Prompt: The following data has a line with "Task: Click the tidy up workflow broom icon" and a line with "Task: Open 域名历史 sidebar icon". Write out exactly those lines and all the lines between them.

Records shown:

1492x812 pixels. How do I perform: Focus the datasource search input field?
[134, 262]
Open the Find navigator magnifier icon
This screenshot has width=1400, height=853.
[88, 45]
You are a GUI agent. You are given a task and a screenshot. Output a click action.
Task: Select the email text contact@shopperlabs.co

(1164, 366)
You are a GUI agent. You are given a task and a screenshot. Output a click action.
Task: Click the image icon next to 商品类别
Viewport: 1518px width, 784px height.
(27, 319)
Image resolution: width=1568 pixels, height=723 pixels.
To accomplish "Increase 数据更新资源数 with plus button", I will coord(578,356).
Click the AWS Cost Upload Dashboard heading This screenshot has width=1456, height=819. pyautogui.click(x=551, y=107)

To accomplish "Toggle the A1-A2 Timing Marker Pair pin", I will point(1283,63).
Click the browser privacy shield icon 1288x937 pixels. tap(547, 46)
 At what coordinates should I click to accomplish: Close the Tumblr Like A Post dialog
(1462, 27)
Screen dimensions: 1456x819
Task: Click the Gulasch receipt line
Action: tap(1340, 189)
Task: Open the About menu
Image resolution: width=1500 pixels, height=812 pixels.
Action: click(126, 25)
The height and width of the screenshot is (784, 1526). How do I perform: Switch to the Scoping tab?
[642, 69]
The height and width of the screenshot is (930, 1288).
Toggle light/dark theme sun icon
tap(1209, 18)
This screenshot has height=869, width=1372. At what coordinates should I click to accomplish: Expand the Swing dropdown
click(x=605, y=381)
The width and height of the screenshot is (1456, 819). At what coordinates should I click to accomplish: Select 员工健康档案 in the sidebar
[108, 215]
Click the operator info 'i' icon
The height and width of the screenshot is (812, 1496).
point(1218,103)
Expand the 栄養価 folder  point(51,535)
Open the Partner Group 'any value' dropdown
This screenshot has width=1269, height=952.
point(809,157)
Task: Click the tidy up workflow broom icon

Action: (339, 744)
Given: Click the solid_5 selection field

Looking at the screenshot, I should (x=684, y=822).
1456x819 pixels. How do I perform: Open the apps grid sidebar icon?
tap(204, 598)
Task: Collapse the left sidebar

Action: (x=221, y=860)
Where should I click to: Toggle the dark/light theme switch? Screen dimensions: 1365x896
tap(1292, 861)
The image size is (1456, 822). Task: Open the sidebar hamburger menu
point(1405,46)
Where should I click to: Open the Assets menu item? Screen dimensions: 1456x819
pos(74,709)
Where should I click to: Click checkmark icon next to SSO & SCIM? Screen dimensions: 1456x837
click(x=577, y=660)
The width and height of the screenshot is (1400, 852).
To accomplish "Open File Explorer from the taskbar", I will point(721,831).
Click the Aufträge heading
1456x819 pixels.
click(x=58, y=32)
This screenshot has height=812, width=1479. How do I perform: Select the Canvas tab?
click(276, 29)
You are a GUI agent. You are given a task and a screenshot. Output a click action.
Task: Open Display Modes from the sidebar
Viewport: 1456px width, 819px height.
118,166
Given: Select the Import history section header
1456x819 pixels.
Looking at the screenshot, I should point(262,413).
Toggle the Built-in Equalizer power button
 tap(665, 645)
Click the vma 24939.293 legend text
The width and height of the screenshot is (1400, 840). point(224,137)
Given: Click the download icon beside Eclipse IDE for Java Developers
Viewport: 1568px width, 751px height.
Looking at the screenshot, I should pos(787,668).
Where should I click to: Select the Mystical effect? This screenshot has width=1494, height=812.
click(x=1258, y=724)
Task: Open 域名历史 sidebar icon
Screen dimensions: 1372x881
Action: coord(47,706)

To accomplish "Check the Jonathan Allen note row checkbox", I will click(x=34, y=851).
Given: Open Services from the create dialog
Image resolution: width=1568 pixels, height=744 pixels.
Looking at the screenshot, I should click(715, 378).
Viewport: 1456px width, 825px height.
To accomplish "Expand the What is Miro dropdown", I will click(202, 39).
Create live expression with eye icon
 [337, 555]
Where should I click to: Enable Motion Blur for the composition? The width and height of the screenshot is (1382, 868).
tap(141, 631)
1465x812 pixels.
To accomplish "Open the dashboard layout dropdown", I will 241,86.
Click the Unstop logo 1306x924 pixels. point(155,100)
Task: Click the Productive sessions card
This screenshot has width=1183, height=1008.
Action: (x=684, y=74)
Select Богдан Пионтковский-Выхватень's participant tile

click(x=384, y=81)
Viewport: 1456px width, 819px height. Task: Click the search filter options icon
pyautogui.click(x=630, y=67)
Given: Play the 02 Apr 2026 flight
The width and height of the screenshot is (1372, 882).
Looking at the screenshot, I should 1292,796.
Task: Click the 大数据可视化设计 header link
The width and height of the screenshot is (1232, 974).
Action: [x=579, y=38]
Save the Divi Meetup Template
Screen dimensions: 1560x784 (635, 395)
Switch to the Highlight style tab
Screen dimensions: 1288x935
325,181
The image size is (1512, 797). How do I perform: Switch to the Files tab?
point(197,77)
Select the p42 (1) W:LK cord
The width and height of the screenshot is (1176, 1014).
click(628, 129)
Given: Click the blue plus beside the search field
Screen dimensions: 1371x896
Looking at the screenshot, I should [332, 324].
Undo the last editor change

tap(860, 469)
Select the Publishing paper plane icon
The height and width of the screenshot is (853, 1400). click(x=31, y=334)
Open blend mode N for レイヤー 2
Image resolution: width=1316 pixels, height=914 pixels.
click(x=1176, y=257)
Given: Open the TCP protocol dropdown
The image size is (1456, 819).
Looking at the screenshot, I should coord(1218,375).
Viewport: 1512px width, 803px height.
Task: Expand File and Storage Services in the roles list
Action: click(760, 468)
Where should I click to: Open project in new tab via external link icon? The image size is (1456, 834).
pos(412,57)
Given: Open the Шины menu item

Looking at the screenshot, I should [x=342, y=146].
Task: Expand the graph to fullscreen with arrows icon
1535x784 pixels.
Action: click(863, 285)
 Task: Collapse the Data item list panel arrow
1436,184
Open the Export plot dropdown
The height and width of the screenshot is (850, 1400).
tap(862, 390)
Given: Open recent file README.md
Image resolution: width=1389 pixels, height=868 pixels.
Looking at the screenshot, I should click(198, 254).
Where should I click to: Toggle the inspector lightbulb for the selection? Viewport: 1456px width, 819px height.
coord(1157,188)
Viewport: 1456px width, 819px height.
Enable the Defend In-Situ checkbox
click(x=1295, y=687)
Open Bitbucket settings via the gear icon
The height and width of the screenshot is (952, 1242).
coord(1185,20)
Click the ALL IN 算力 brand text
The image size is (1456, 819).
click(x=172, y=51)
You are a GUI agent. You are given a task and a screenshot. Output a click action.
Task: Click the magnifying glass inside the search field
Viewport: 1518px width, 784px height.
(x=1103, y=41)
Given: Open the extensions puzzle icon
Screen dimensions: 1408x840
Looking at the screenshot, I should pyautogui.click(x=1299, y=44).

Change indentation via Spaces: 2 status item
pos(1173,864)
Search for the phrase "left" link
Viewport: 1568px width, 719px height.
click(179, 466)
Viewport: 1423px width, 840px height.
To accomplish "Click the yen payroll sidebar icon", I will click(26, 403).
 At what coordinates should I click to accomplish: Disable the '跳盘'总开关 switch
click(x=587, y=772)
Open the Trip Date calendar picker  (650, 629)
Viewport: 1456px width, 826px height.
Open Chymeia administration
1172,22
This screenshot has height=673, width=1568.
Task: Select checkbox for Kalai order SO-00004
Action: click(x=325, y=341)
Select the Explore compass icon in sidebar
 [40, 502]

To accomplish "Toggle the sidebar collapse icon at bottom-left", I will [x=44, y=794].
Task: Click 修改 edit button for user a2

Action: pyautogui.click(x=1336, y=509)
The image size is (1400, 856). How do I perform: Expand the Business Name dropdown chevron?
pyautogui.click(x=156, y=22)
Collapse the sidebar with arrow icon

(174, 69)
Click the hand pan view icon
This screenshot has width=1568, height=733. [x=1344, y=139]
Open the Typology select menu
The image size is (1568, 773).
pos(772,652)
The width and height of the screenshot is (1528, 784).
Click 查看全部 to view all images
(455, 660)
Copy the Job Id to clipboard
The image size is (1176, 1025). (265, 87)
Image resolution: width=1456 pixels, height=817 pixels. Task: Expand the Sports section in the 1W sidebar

Written answer:
Task: Click the tidy up workflow broom icon

Action: (339, 744)
Given: Click the solid_5 selection field

Looking at the screenshot, I should (x=684, y=822).
1456x819 pixels. How do I perform: Open the apps grid sidebar icon?
tap(204, 598)
Task: Collapse the left sidebar

Action: (x=221, y=860)
Where should I click to: Toggle the dark/light theme switch? Screen dimensions: 1365x896
tap(1292, 861)
The image size is (1456, 822). Task: Open the sidebar hamburger menu
point(1405,46)
Where should I click to: Open the Assets menu item? Screen dimensions: 1456x819
pos(74,709)
Where should I click to: Click checkmark icon next to SSO & SCIM? Screen dimensions: 1456x837
click(x=577, y=660)
The width and height of the screenshot is (1400, 852).
To accomplish "Open File Explorer from the taskbar", I will point(721,831).
Click the Aufträge heading
1456x819 pixels.
click(x=58, y=32)
This screenshot has height=812, width=1479. How do I perform: Select the Canvas tab?
click(276, 29)
You are a GUI agent. You are given a task and a screenshot. Output a click action.
Task: Open Display Modes from the sidebar
Viewport: 1456px width, 819px height.
118,166
Given: Select the Import history section header
1456x819 pixels.
Looking at the screenshot, I should point(262,413).
Toggle the Built-in Equalizer power button
 tap(665, 645)
Click the vma 24939.293 legend text
The width and height of the screenshot is (1400, 840). point(224,137)
Given: Click the download icon beside Eclipse IDE for Java Developers
Viewport: 1568px width, 751px height.
Looking at the screenshot, I should pos(787,668).
Where should I click to: Select the Mystical effect? This screenshot has width=1494, height=812.
click(x=1258, y=724)
Task: Open 域名历史 sidebar icon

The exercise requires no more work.